NEWCASTLE, England, Jan. 8 (UPI) -- To test insect depth perception, researchers at Newcastle University outfitted praying mantises with tiny 3D glasses. The shades confirmed praying mantises' ability to visualize three dimensions.
Research in the 1980s using prisms and occluders first showed mantises could process 3D imagery. But tools scientists were using limited the types of images they could show. The new 3D glasses enabled scientists to show the insects any and all images, opening up new research opportunities.
Scientists first tried to use miniaturized versions of modern 3D glasses, which employ polarization technology. This didn't work, so researchers tried older 3D glasses, which use one red lens and one blue. Mantises can't see red, so researchers created a tiny pair with one blue lens and one green.
When shown 2D film of small insects, mantises donning glasses affixed with beeswax were uninterested. But when the film was swapped for 3D footage, the mantises struck at the bugs.

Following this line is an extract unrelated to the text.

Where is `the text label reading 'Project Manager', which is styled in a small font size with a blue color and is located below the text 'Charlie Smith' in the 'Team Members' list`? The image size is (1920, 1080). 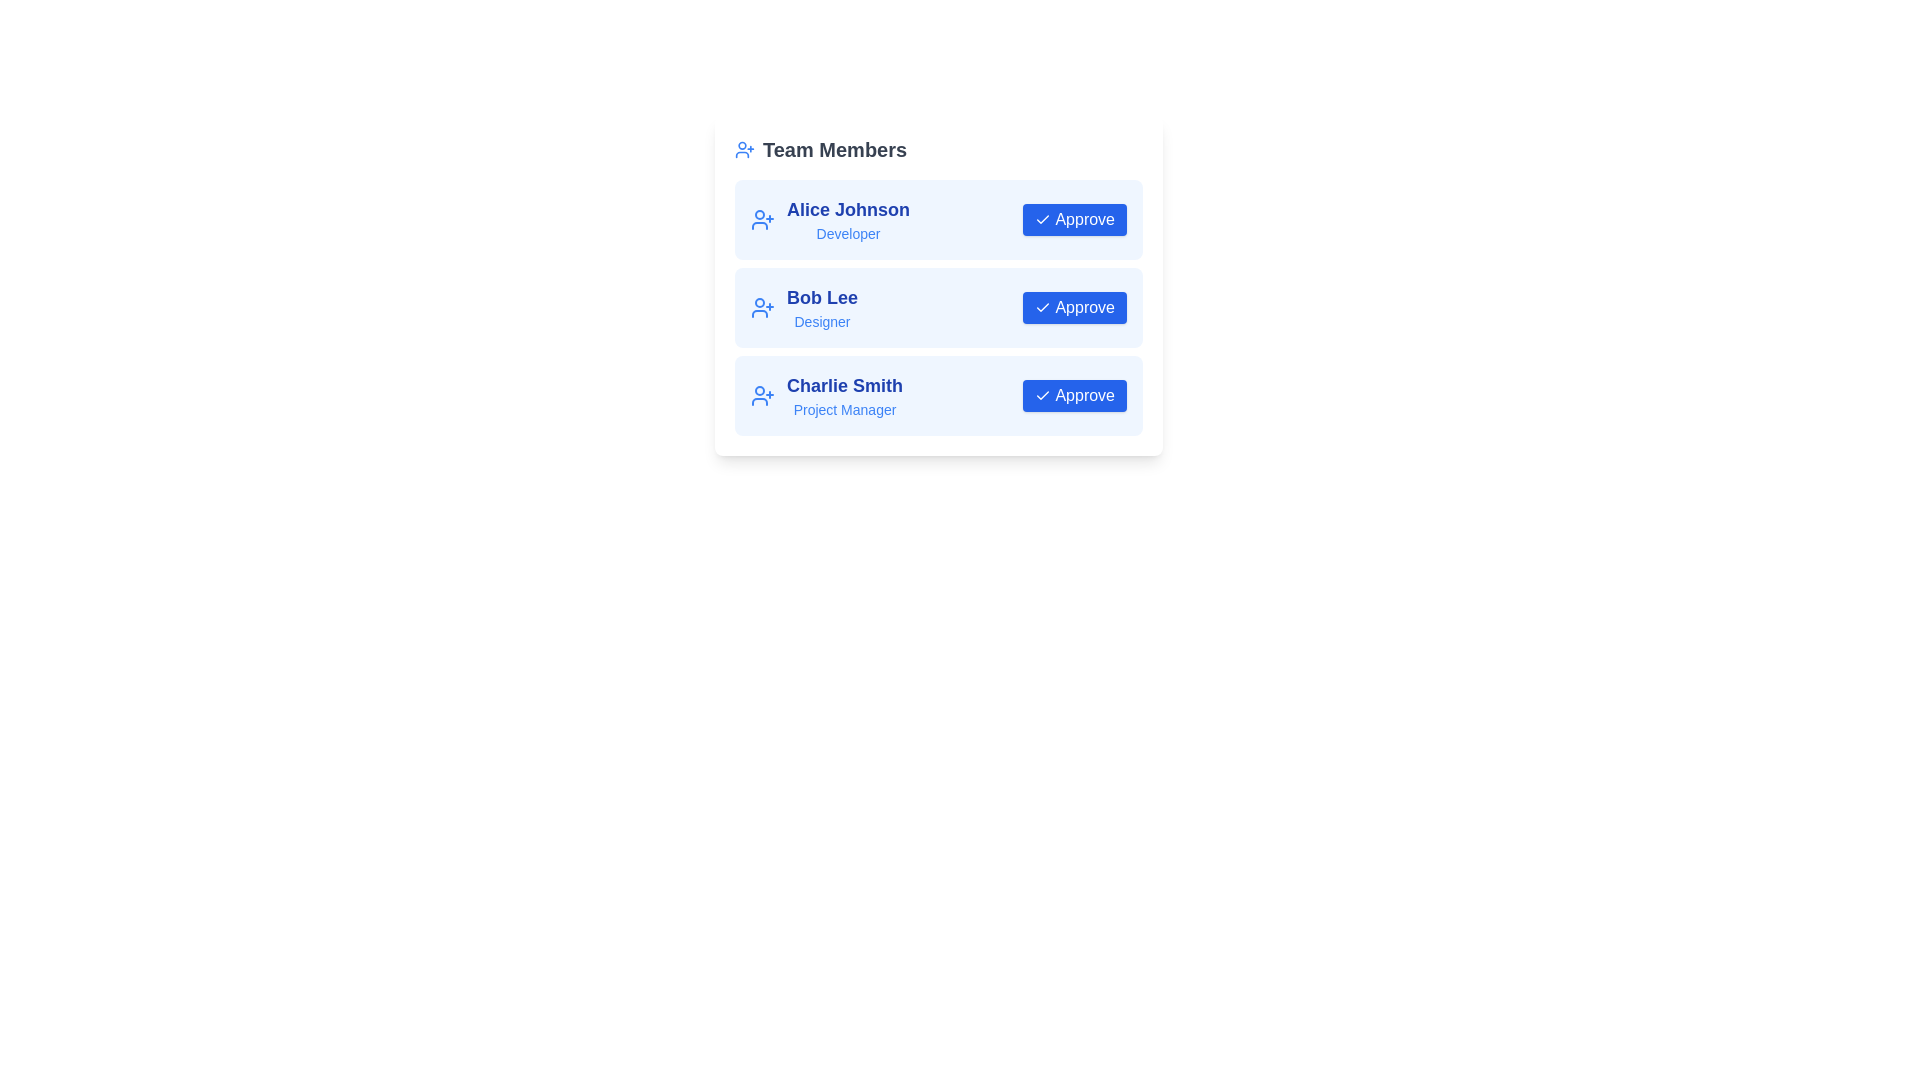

"We definitively demonstrated 3D vision or stereopsis in mantises and also showed that this technique can be effectively used to deliver virtual 3D stimuli to insects," researcher Vivek Nityananda, sensory biologist at Newcastle, said in a press release.
The feat was described in a new paper, published this week in the journal Scientific Reports.
"Despite their minute brains, mantises are sophisticated visual hunters which can capture prey with terrifying efficiency," said lead study author Jenny Read, a professor of vision science. "We can learn a lot by studying how they perceive the world."
"Better understanding of their simpler processing systems helps us understand how 3D vision evolved, and could lead to possible new algorithms for 3D depth perception in computers," Read added.
Researchers plan to conduct further tests in order to model the neural networks and algorithms enabling 3D perception in insects.